世界に残ったのは二人だけ。
なのに悠ちゃんはまだ、目を覚ましてくれない。
あいつらは消えたのに、あいつらがかけた呪いは未だに残っている。
でも、その呪いを解く方法は知っている。
私がもっと、傷付いて、惨めになって、ぐちゃぐちゃになって。
そうすれば、悠ちゃんはきっとまた、私のほうに来てくれるから。
悠ちゃんは、優しいから……
◆
冬木市。
灰色の建造物が並ぶ発展した都市は賑やかながらも、なかなかに快適なものらしい。尤も自らは都市部ーー『新都』ではなく昔ながらの町並みの大人しい『深山町』に住む一人の学生、なんて仮初の役割(ロール)を与えられたが為にその賑やかさとは少し離れるのだが。
しかしこの深山町も居住地として身を置くならば、この上無い位贅沢なもの。むしろ賑やかなのは苦手、諸々の条件さえ目を瞑ってみれば今すぐ正式に引っ越したいくらいだ。
でも、それでも。
この町には、この場所には、この世界には、太陽がない。
私を照らす、温かい、優しい太陽ーー悠ちゃんが、いない。
太陽がない世界なんて、苦しくて、無価値で、生きてられない。
◆
如何にも長い歴史を蓄えている雰囲気を醸し出すアパート。その一室は、ある少女とアサシンのサーヴァントの居住地となっていた。

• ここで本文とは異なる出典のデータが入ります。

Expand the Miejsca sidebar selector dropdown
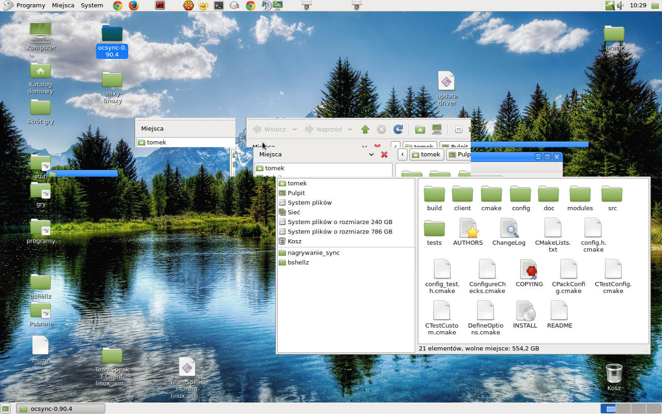Image resolution: width=662 pixels, height=414 pixels. click(x=371, y=155)
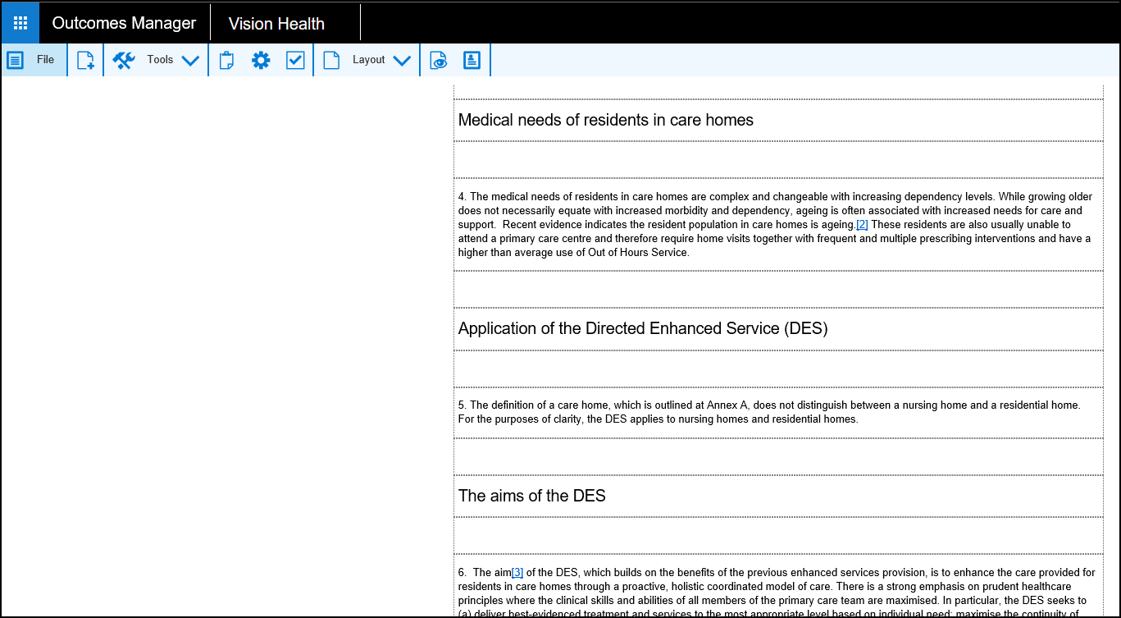Image resolution: width=1121 pixels, height=618 pixels.
Task: Follow the [2] footnote link
Action: coord(862,225)
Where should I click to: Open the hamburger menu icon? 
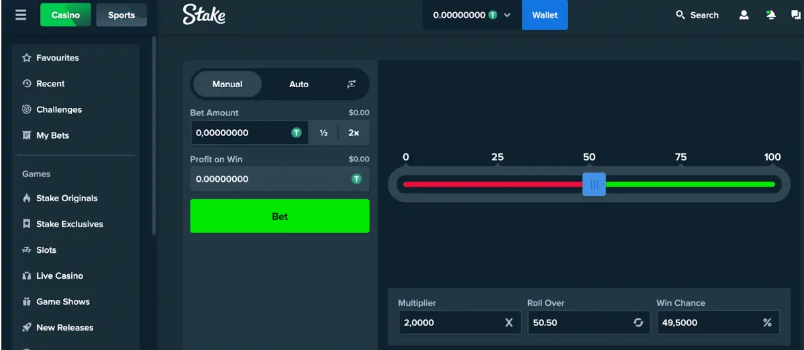(21, 15)
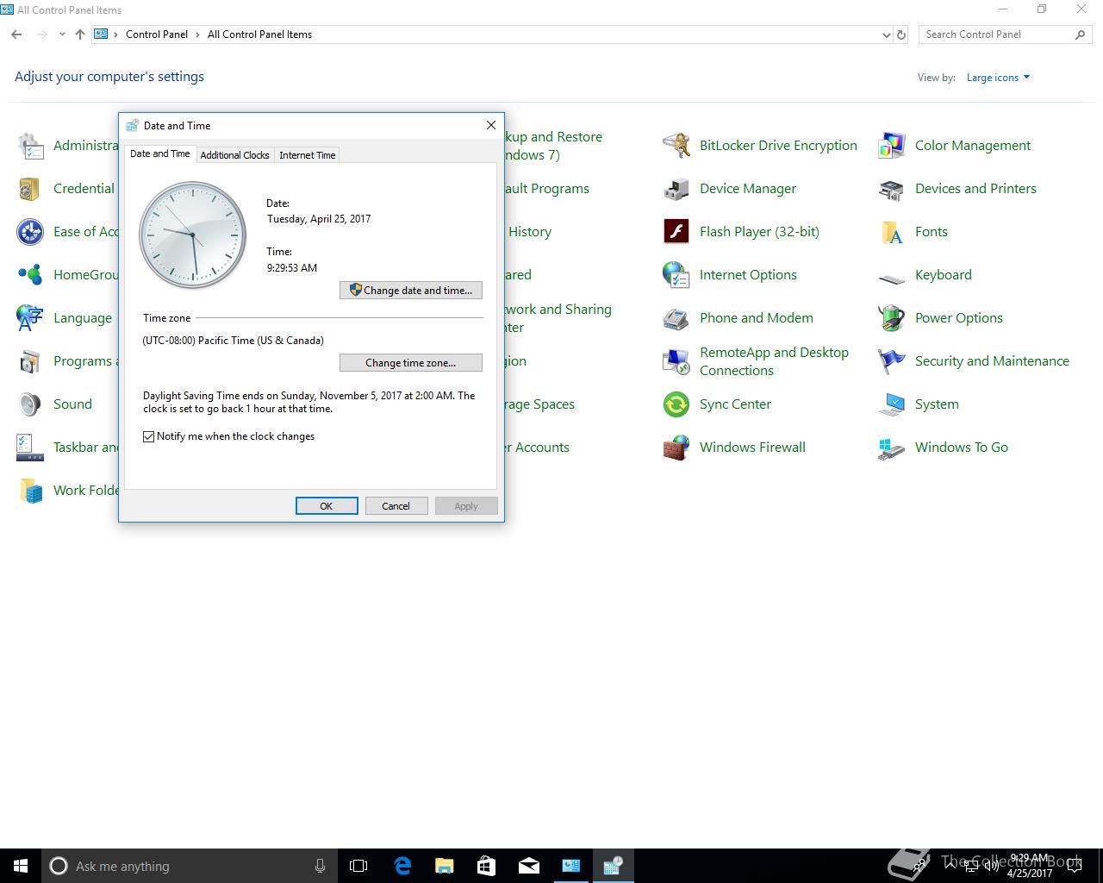This screenshot has height=883, width=1103.
Task: Click the Power Options icon
Action: [x=892, y=318]
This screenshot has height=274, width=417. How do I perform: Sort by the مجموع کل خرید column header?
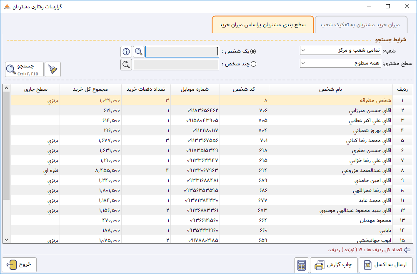[x=90, y=90]
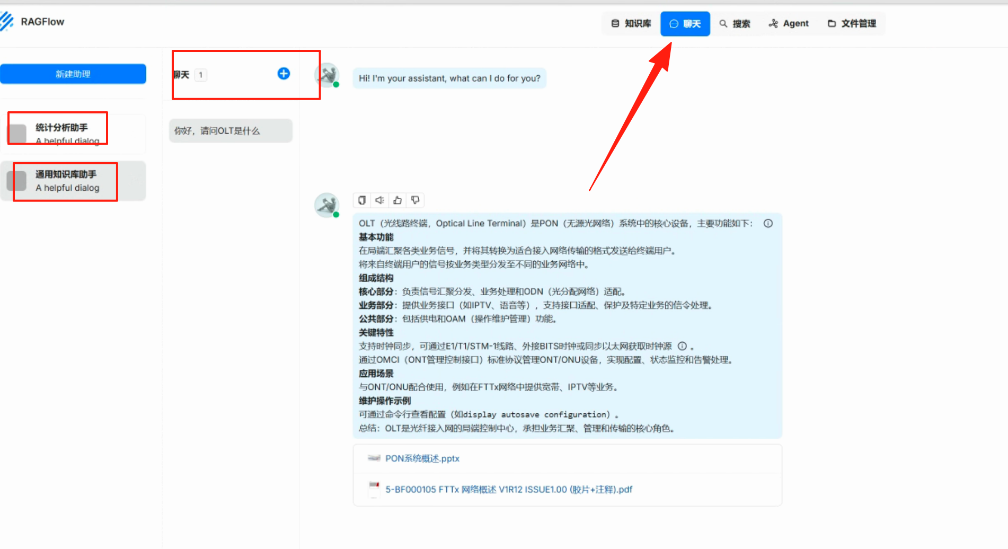Click the assistant avatar beside the greeting
The width and height of the screenshot is (1008, 549).
(x=326, y=75)
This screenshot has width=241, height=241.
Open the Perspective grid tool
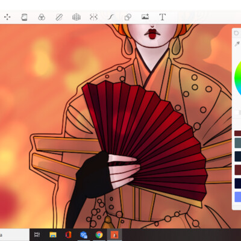click(77, 17)
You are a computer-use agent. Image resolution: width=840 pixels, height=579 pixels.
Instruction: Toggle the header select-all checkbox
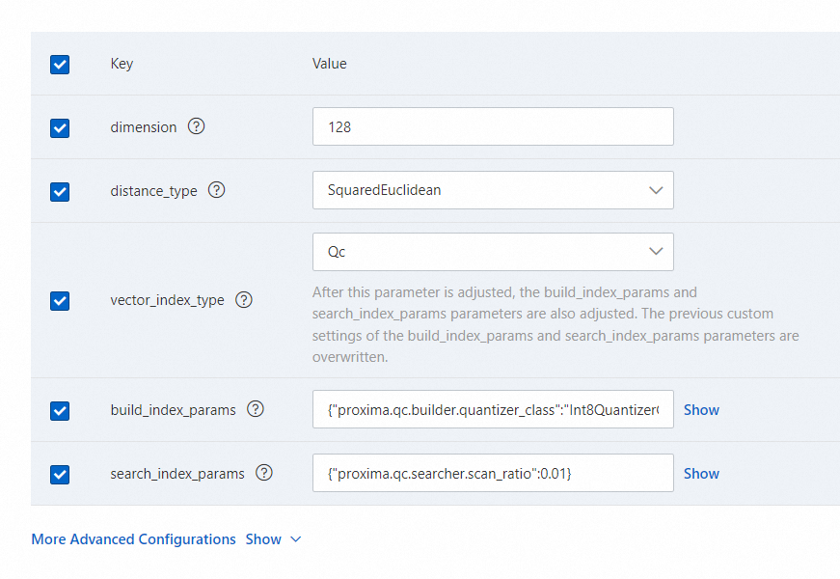tap(60, 65)
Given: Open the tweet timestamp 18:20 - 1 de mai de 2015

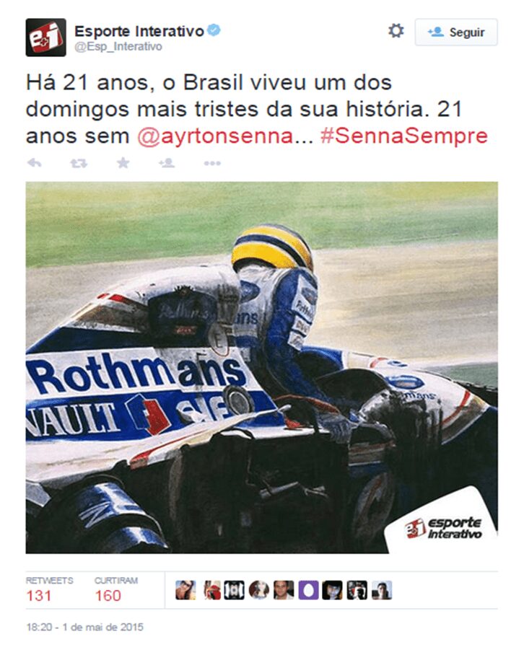Looking at the screenshot, I should point(84,628).
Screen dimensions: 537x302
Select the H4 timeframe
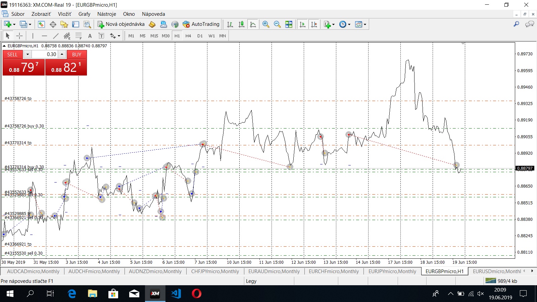click(x=188, y=36)

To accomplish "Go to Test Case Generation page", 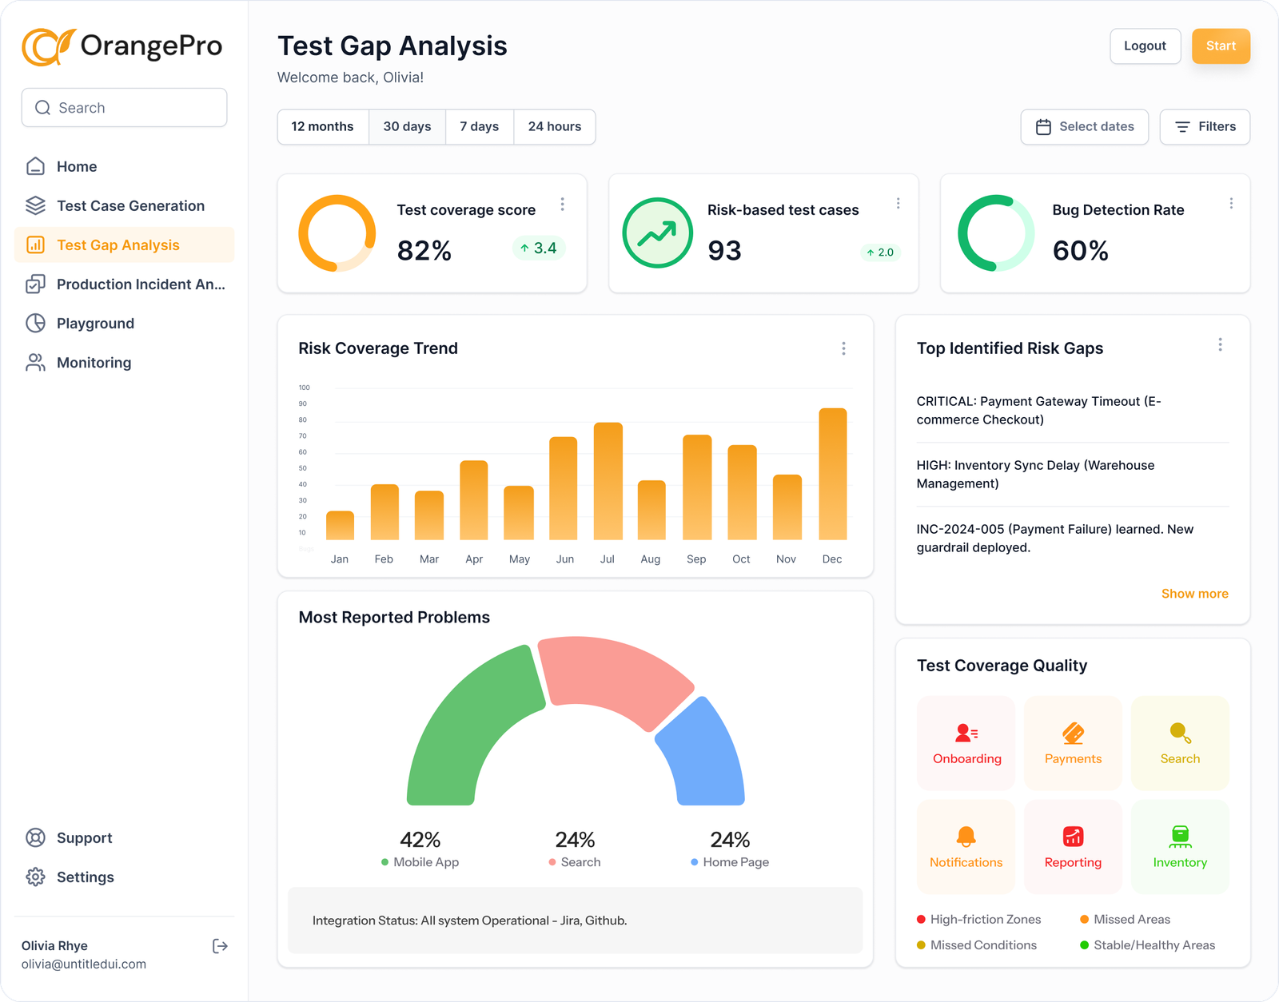I will point(130,206).
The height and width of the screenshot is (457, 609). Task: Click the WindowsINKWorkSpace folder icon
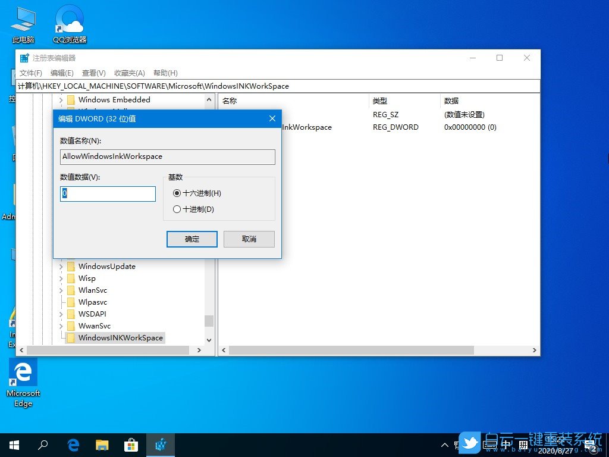pos(71,337)
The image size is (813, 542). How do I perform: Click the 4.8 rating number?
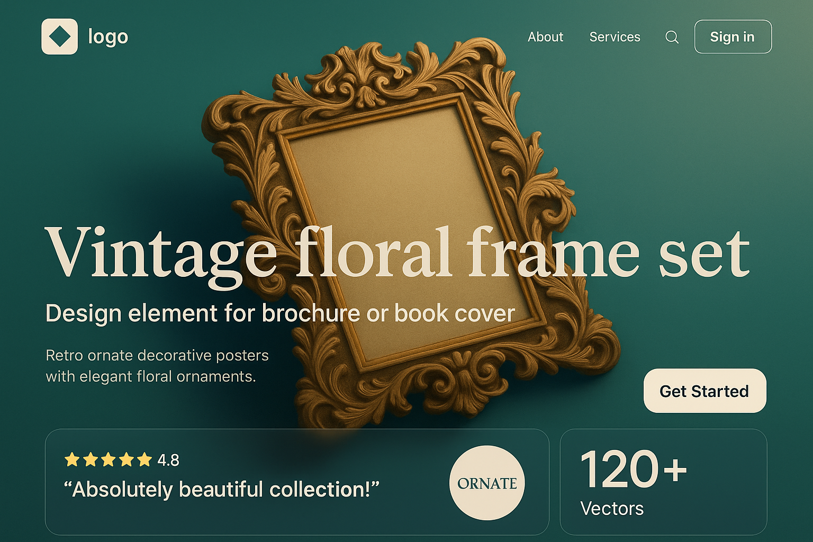tap(168, 460)
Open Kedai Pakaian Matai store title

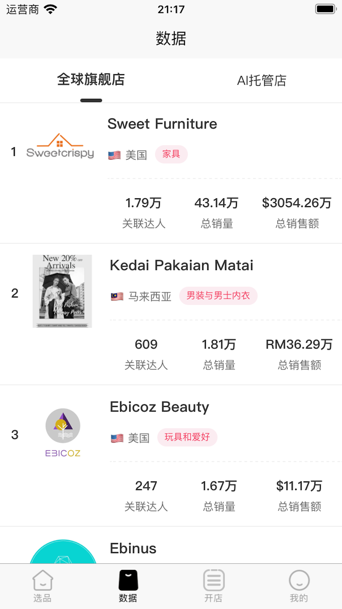[x=181, y=265]
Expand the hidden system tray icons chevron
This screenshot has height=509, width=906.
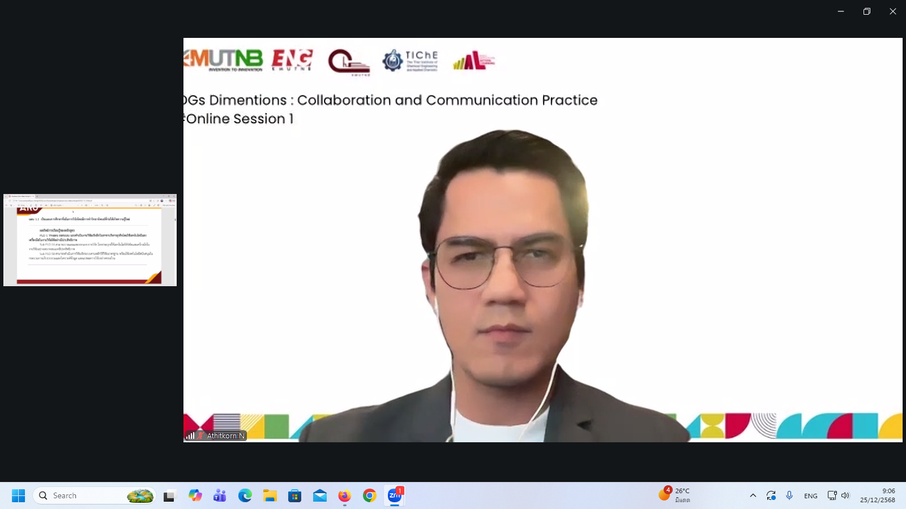(x=753, y=496)
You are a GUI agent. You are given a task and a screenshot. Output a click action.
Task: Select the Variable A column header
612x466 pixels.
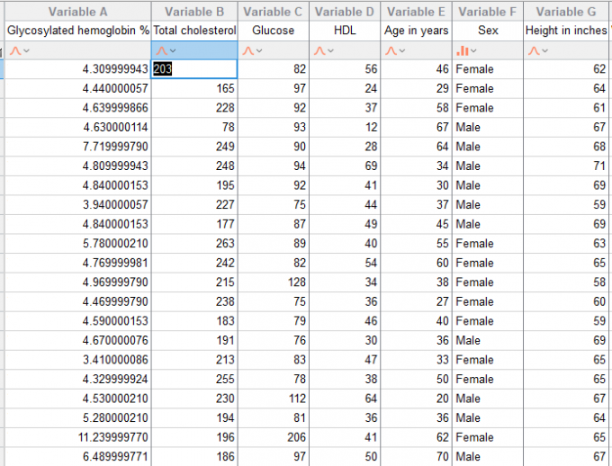pos(77,12)
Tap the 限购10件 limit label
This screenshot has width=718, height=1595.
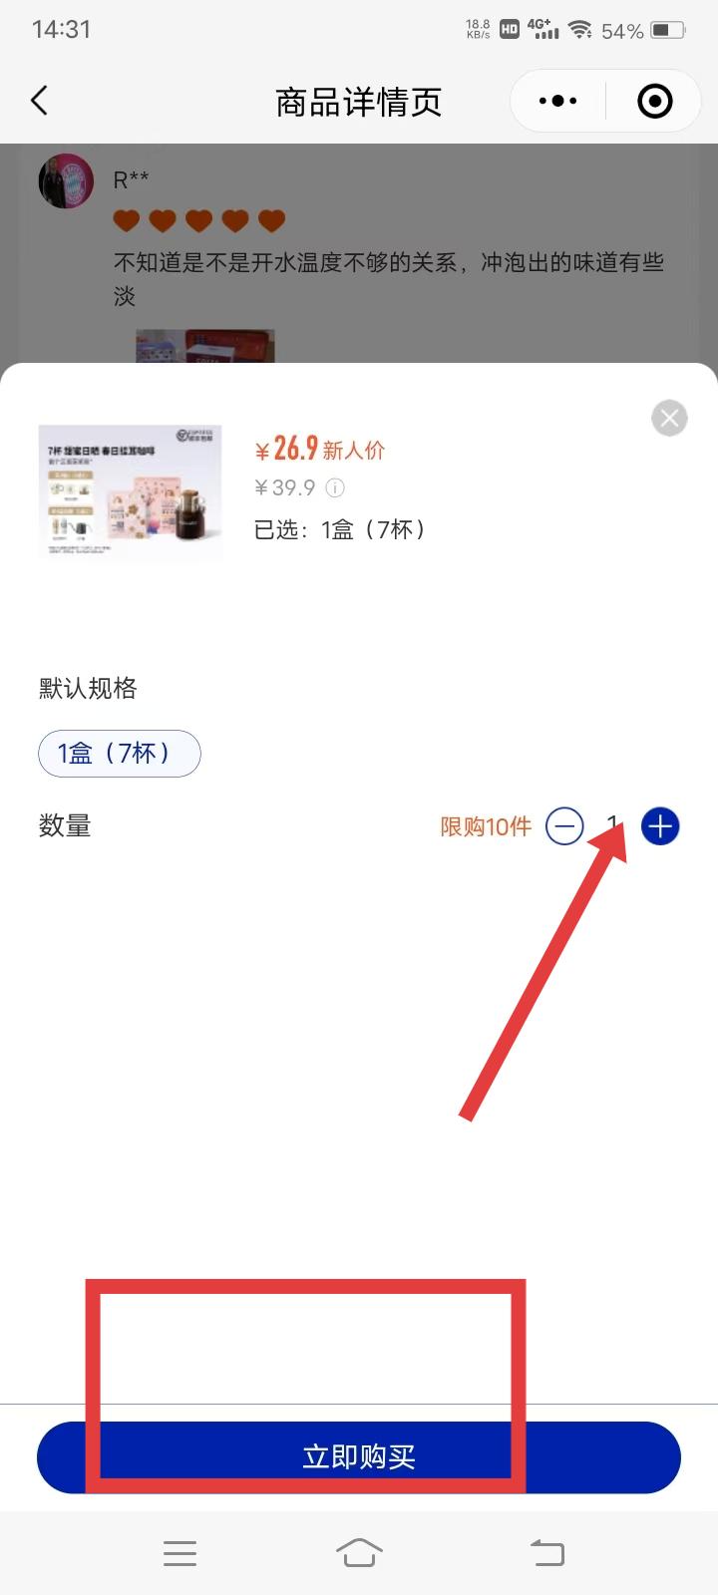(486, 826)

その地域性故ただでさえ大人しい町の中、隣人となる住人が存在しないこの部屋はあまりにも静か。ただひとつ、かたかたとキーボードを打つ音だけが部屋中を支配していた。
薄暗い部屋。少女の眼鏡にパソコンの液晶が反射する。カソールをぐりぐりと移動させて、ただただ一つを追い求める。だけど、ない。ある筈がない。ここは電脳世界、元居た世界とは違う世界。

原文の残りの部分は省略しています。